EO: Skupiliśmy się na wszystkim, co nie jest wzrokiem, czyli na każdym sposobie percepcji - zastanawialiśmy się, ile jest możliwości poznania architektury. Jest oczywiście dotyk - dotykaliśmy, czegoś, co było dwuwymiarowe, czegoś, co było trójwymiarowe, czegoś, co było w olbrzymiej skali; jest słowo - z pomocą przyszły opisy audiodeskrypcji, wreszcie dźwięk, akustyka. Z podziwem patrzyłam na dzieci, które na moich oczach tworzyły mapy akustyczne budynków. Na samym końcu warsztatów wchodziliśmy do budynku, co było bardzo cennym doświadczeniem dla dzieci - jak odnaleźć się we współczesnej architekturze, zrozumieć jej akustykę, jej echolokacyjną specyfikę. Często dzieciaki niewidome, w ogóle niewidomi, wykorzystują zjawisko echolokacji. Będąc w Krakowie na warsztatach, rozmawiałam z Lucyną Zalewską, która zajmuje się teorią orientacji przestrzennej. Chodzi z osobami niewidomymi do studia nagrań, żeby wypróbować różne materiały budowlane pod katem echolokacji. W rezultacie ma powstać diagram mniej lub bardziej skutecznych materiałów.
Oprócz tego wszystkiego, oprócz słowa, dźwięku, dotyku, jest jeszcze jakiś szósty zmysł, który mają osoby niewidome. Zmysł, który powala im odczuwać atmosferę i klimat miejsca. Ja ten klimat odczuwam, bo pomaga mi w tym wzrok.

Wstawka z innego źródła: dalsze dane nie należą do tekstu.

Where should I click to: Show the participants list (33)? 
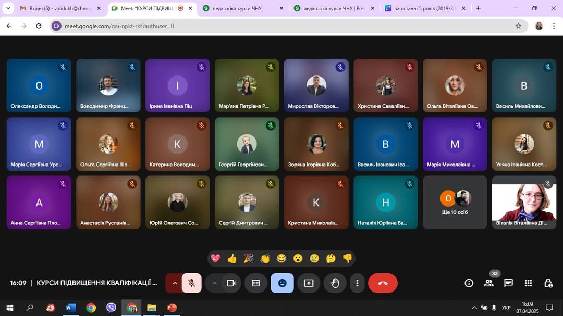pos(489,283)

Wchodzę, widzę, os razu wiem - biurowiec albo przyjemne, przytulne poddasze. Będąc w budynku Rodanu zaprojektowanym przez Magdalenę Staniszkis, poszliśmy do ogrodu z tyłu budynku, który zaczyna się takimi naturalnymi nasadzeniami roślin, a potem przechodzi w łąkę pełną brzóz. I właśnie w momencie, gdy wychodziliśmy na zewnątrz i szliśmy do ogrodu, który potencjalnie mógł być przecież ogrodem z iglakami wśród betonowej kostki, jak to jest zazwyczaj, jak powszechnie się to przyjmuje we współczesnej architekturze, okazało się, ze ten jest inny. Dzieci wyszły i od razu powiedziały: „Proszę pani, tu jest, jak na działce!”. A skąd one to wiedziały, tego nie wiem. Dzieci niewidome mają jeszcze taki zmysł, który trudno jest jakoś jednoznacznie sklasyfikować.